TASK GOAL: When you reach the line that contains "Task: Select the Snapshot camera tool", begin copying exactly, and continue through the last line of the data; no pictures belong in the copy.

RECORDS TO USE:
((

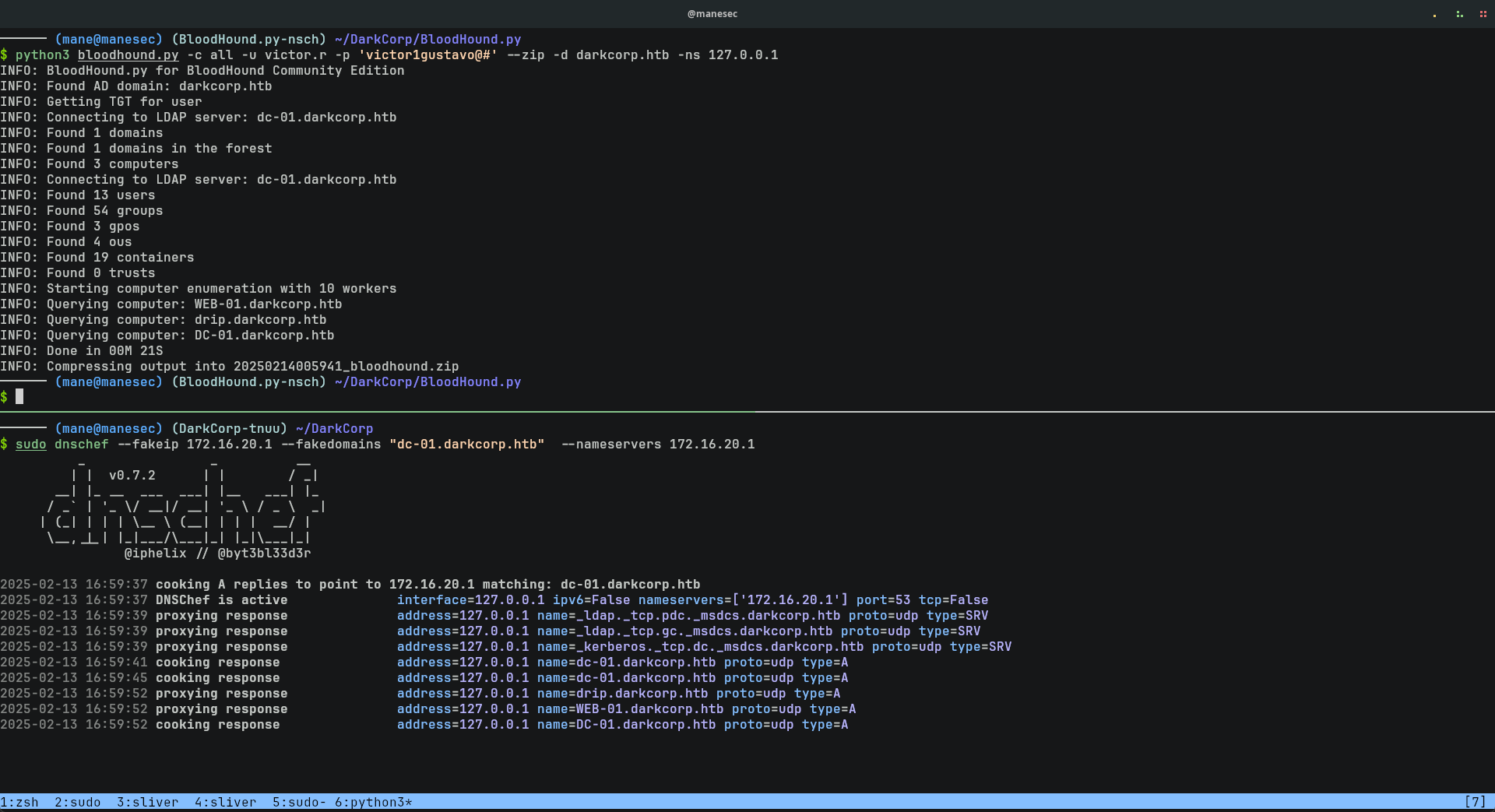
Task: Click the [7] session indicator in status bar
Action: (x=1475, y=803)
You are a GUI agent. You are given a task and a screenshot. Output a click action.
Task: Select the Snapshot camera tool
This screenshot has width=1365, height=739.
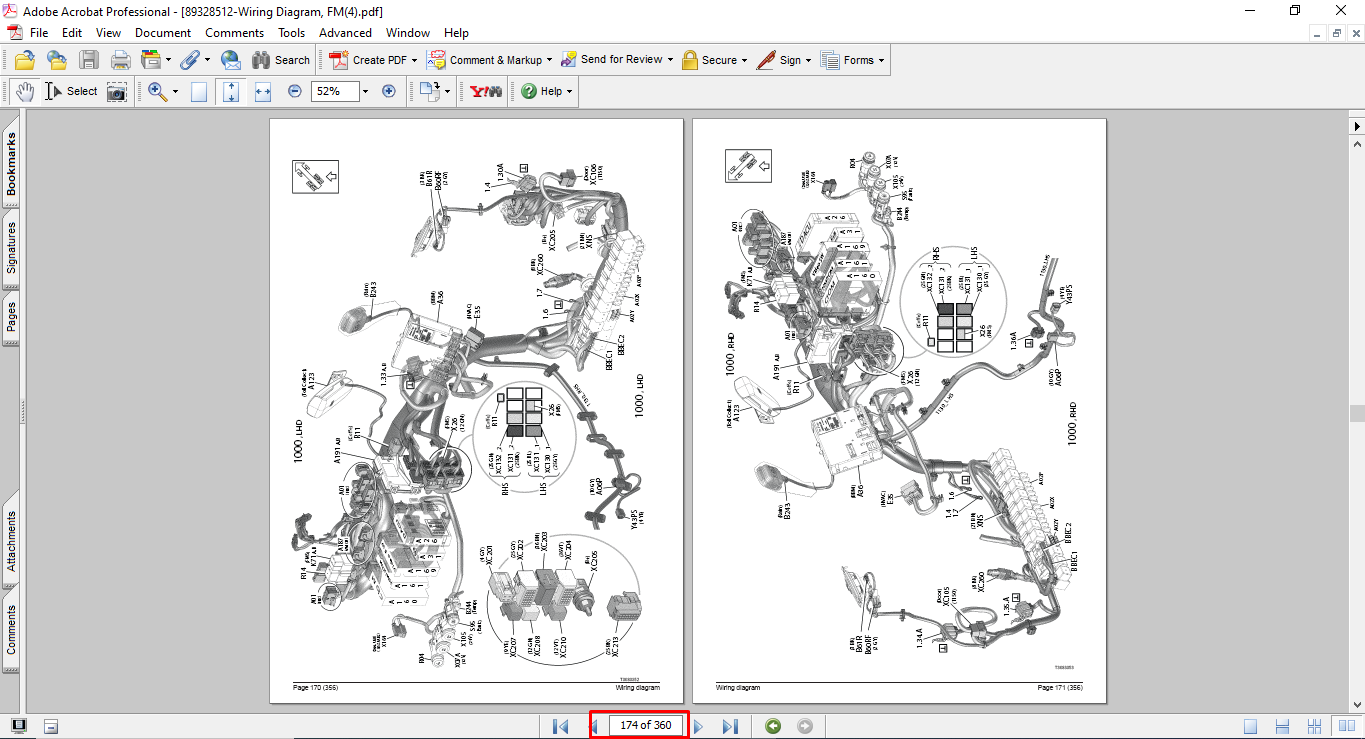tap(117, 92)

))

RESPONSE TO THE TASK:
Task: Select the Snapshot camera tool
This screenshot has width=1365, height=739.
tap(117, 92)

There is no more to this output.